Vorrei scrivere per Helin parole colme d’amore. Parole che ricordino la sua giovane età, parole come fuoco, passione, bellezza. Parole che ricordino questi giorni di primavera in cui è andata via, come, ad esempio, mandorlo in fiore. Parole che ricordino la sua terra, parole come ulivo, come lotta, come dittatura.

Parole come quelle che Helin senza dubbio doveva amare più della sua vita. Prima fra tutte, parole come libertà.

Helin, voglio scrivere per te parole che assomigliano alla musica, come usignolo, come vento, come tempesta.

Helin, rivedo le immagini di te cantare davanti a un pubblico di centinaia di ragazze e ragazzi, a Istanbul, pochi anni fa. In un vestito bianco cantavi Bella Ciao. Rivedo te con le guance che sorridono, e poi il tuo viso consumato dalla fame che ti ha reso un’altra.

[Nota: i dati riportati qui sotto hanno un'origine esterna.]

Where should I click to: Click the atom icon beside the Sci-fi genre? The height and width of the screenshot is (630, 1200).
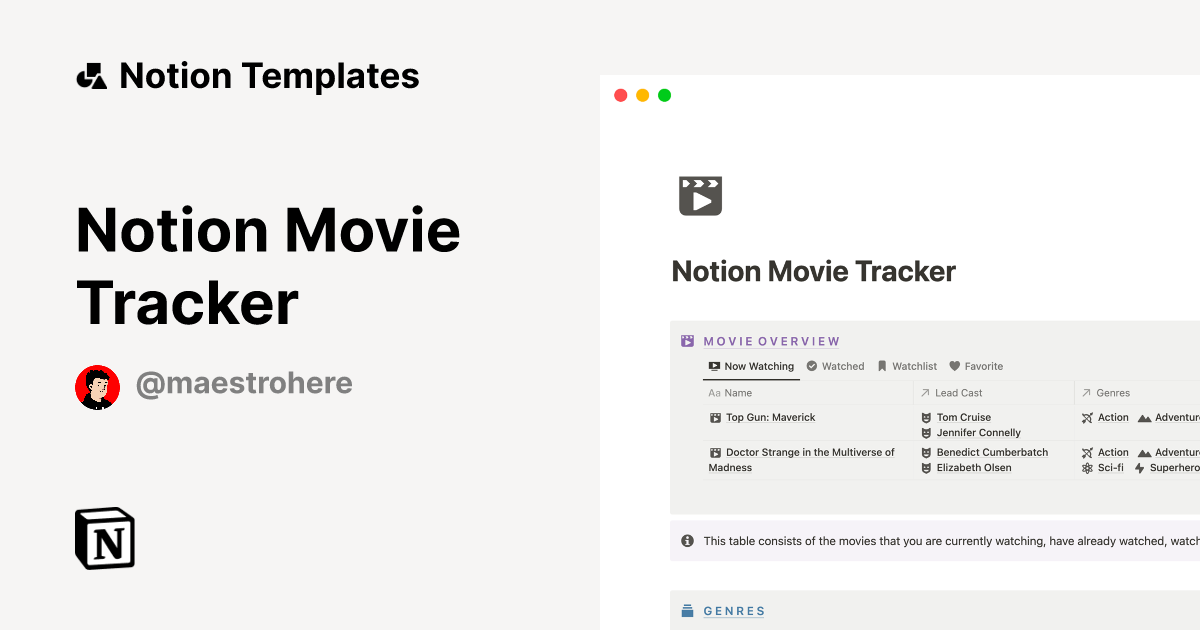[1087, 467]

Avrei voluto piangerti in una piazza turca insieme ai tanti che ti hanno amata, avrei voluto portare la tua bara di legno, insieme alle altre donne che lo hanno fatto.

Questi giorni sono pieni della tua morte, Helin, e la tua morte io la trovo insopportabile.

Helin Bölek è morta il 3 aprile 2020, dopo 288 giorni di sciopero della fame. Aveva 28 anni. Era la voce di Grup Yorum, un gruppo famoso per i canti di protesta contro il Governo turco. La band era nata a seguito del colpo di Stato militare del 1980, voce degli oppressi in Turchia e nel resto del mondo, che ha pubblicato oltre 20 album. Arrestata lo scorso maggio e accusata di essere una terrorista, Helin aveva iniziato uno sciopero della fame chiedendo che i musicisti venissero rilasciati e che la band potesse tornare ad esibirsi. Scarcerata a novembre, aveva continuato lo sciopero perché le sue richieste erano rimaste inascoltate.

Quando non si ha nulla, chi lotta mette in gioco tutto ciò che ha: anche la propria vita. Cosa insegna, mi chiedo, questa morte alle persone libere? A cosa serve un sacrificio talmente enorme da fare così male? Perché deve servire a qualcosa, deve per forza.

Lo sciopero della fame è un’arma estrema dei più fragili, l’arma degli ultimi, l’ultima risorsa, più disperata delle pietre lanciate contro le bombe, più straziante delle urla nelle carceri senza finestre.

Quando un paese non ha paura dei propri martiri vuol dire che il suo potere è malato, vuol dire che quello non è un paese libero.

Quando il popolo pensa che la morte di una donna di 28 anni a cui hanno tappato la bocca, ma che non ha smesso di urlare, sia una morte inutile, vuol dire che non sa cosa sia la libertà.

Allora, nella frustrazione di non trovare parole che possano dire la forza del tuo sacrificio, la sua importanza per tutti quelli che credono nella libertà di pensiero, di coscienza, d’espressione, di parola, io posso solo ricordare i versi di un poeta, Borges, che ha cantato l’uomo nella sua profonda solitudine. La poesia si intitola “Deserto” e i versi sono:

Prima di entrare nel deserto

i soldati bevvero a lungo l’acqua della cisterna.

Ierocle gettò per terra l’acqua della sua brocca e disse:

Se dobbiamo entrare nel deserto,

io sono già nel deserto.

Se la sete deve bruciarmi,

che già mi bruci.

Questa è una parabola. (…)

Nessuno sulla terra

Ha il coraggio di essere quell’uomo.

E invece tu hai avuto il coraggio di essere quell’uomo, Helin. In questa terra di piccoli pensieri, tu sei il gigante che ha attraversato il deserto.